Good news on health insurance premiums
There’s good news if you live in one of the 36 states where the new Health Insurance Marketplaces will be run by the federal government: premiums will be lower than expected, with most uninsured people able to buy a plan for less than $100 a month.
When the marketplaces open for business on Oct. 1, residents of those states will, by and large, be able to choose from among many plans (an average of 53 in each state), with full-price premiums running an average of 16 percent less than budget experts projected, according to a report just out from the U.S. Department of Health and Human Services.
Better still, most uninsured people purchasing coverage in the marketplaces will be eligible either for tax credits to bring down the cost of the premiums, or in some of the states, free or nearly free Medicaid coverage.
That’s why HHS projects that nearly 6 in 10 will end up being able to purchase health insurance for less than $100 per person per month if they are willing to go with Bronze plans, which have the highest deductibles and copays.

• Data shown

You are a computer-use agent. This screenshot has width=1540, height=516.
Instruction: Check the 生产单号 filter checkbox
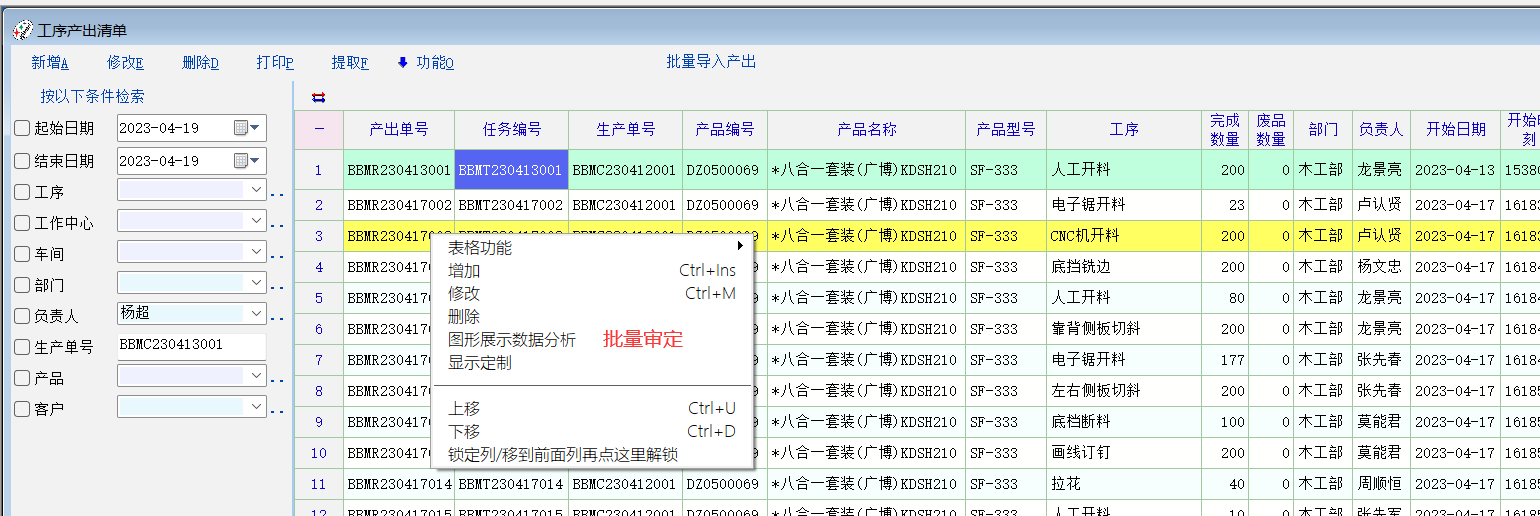click(22, 347)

• Work instructions
Print the full text on health insurance premiums word for word. These lines were taken from a different source than the text.

• Answer for this exercise
Good news on health insurance premiums
There’s good news if you live in one of the 36 states where the new Health Insurance Marketplaces will be run by the federal government: premiums will be lower than expected, with most uninsured people able to buy a plan for less than $100 a month.
When the marketplaces open for business on Oct. 1, residents of those states will, by and large, be able to choose from among many plans (an average of 53 in each state), with full-price premiums running an average of 16 percent less than budget experts projected, according to a report just out from the U.S. Department of Health and Human Services.
Better still, most uninsured people purchasing coverage in the marketplaces will be eligible either for tax credits to bring down the cost of the premiums, or in some of the states, free or nearly free Medicaid coverage.
That’s why HHS projects that nearly 6 in 10 will end up being able to purchase health insurance for less than $100 per person per month if they are willing to go with Bronze plans, which have the highest deductibles and copays.